MiniDV to MPEG2 to DVD (render question)

laffTrax wrote on 12/22/2003, 9:01 AM
hi. I'm trying to put MiniDV footage onto DVD. I edit in Vegas and then render (MainConcept) to MPEG2. I then import the MPEG file to DVD Architect and burn. Works - but i'm not to happy with the video quality. Here's my question. When I'm in the custom menu for rendering - what can i do to increase my file size and have better quality video? It seems to be compressing it TOO MUCH. Or, where can i find detailed information on using all the number options in the customize menu, rendering, and compression? Any info is totally appreciated. Thanks!

Comments

JJKizak wrote on 12/22/2003, 9:30 AM
What quality don't you like?

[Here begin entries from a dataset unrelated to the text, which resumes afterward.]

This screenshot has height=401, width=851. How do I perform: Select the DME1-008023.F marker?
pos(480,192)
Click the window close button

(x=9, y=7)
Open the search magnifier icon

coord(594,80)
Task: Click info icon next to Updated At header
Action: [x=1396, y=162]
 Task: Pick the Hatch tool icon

Mpeg2 (main concept) tends to reduce the
color saturation very very slightly and may add some pixelation on scenes such as water, leaves in a woods, and if your doing any panning it makes it worse particularly vertical pans. If your original videos have a lot of noise thats not good. Its best to stick close to the defaults with maybe the quality set to 31 and lower field first (default).
Also what are you viewing the final product on? A tv set that stinks is going to show DVD that stinks. If your DVD player is progressive scan make sure the switch is set to 480I and not 480P as it will blur the video regardless if your tv is capable of progressive scan. You must render your video to progressive scan to view it properly with a progressive can DVD player and a progressive scan tv. Make sure you are using lower field first for the mini-dv stuff in interlace. What are you capturing with? What preferences are set? What does the video look like on the timeline and monitor? Are you using firewire and what card?
As you can see there are a few things to consider.

JJK
Jay Gladwell wrote on 12/23/2003, 5:14 AM
There have been others threads here about this. If you'll do a search, you'll find plenty of reading material.

As I understand it, the bottom line is cameras that record direct to miniDVD have already compressed the video once. Taking that compressed video into Vegas, editing it and recompressing again it is what's causing your problem.